Uno dei temi caldi nel settore delle sentenze sull’autotrasporto è quello della violazione dei limiti di velocità, in particolare rilevati da apparecchiature automatiche. Ne abbiamo parlato più volte, ma è interessante notare come per ogni decisione vengano addotti motivi ulteriori e precisazioni che rendono la fattispecie ancor più specifica e intricata.
IL FATTO
È il caso della recentissima sentenza – 11 febbraio scorso – del giudice di pace di Parma che riguarda appunto un eccesso di velocità rilevato da un dispositivo SICVE (Sistema informatico per il controllo della velocità), detto anche Safety Tutor. Si tratta in sostanza di quello che tutti chiamano tutor, ovvero un autovelox che rileva la velocità media in un tratto di autostrada di 15-20 Km, fotografando il veicolo con apposite telecamere installate su un portale di ingresso normalmente presegnalato e rifotografandolo sul portale in uscita, per calcolare se la media sia appunto superiore al limite. L’azienda di trasporto coinvolta era difesa in giudizio dall’avv. Roberto Iacovacci.
LA DECISIONE
Il giudice parmense fa innanzitutto notare che la Polizia Stradale non ha «prodotto la documentazione attestante l’accertamento ed il relativo riscontro della infrazione accertata, oltre alla sua contestazione e notificazione». Mancano quindi elementi essenziali di prova.Inoltre, specifica che «gli apparecchi utilizzati in modalità automatica, cioè senza la presenza ed il diretto controllo dell’operatore di polizia stradale… sono sottoposti ad una verifica metrologica periodica, almeno annuale, tendente a valutare la corretta funzionalità dei meccanismi di rilevazione». In questo caso siamo di fronte alla ormai consolidata argomentazione per cui senza un controllo approfondito del corretto funzionamento del tutor non si può sapere se la velocità rilevata sia attendibile.
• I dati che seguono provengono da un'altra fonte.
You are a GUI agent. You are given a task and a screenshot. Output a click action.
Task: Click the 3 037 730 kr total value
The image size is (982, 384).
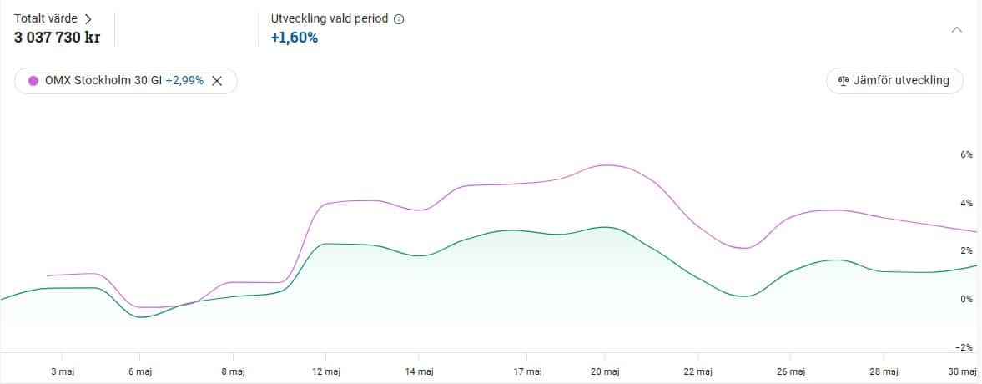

Ma c’è di più: «Poiché l’onere della prova della responsabilità del contravventore grava sulla Pubblica Amministrazione – spiega la sentenza – in assenza di agenti accertatori (che quindi non possono aver assistito personalmente all’infrazione – NdR) ), la rilevazione della velocità con apparecchio elettronico… impone alla PA l’obbligo di documentare la violazione con almeno due fotogrammi dell’accertamento». In altri termini, devono essere prodotte in giudizio le foto che attestano che si procedeva a velocità proibite e, se queste mancano, il verbale va annullato.
LE CONSEGUENZE
In questo senso, il giudice di pace fa anche riferimento a due sentenze della Corte di Cassazione (n.2952/1998 e n.16713/2003) secondo cui il momento decisivo dell’accertamento è costituito dal rilievo fotografico, al quale deve necessariamente, presenziare uno dei soggetti ai quali l’art. 12 del CdS demanda l’espletamento dei servizi di Polizia stradale (Polizia di Stato, Carabinieri, Polizia municipale, ecc.). Mancando le foto rilevate automaticamente e quelle che eventualmente gli agenti avrebbero potuto scattare, se presenti, la multa non ha ragione di essere. Il ricorso è stato quindi accolto, con conseguente annullamento dell’ordinanza impugnata e la compensazione della spesa tra le parti.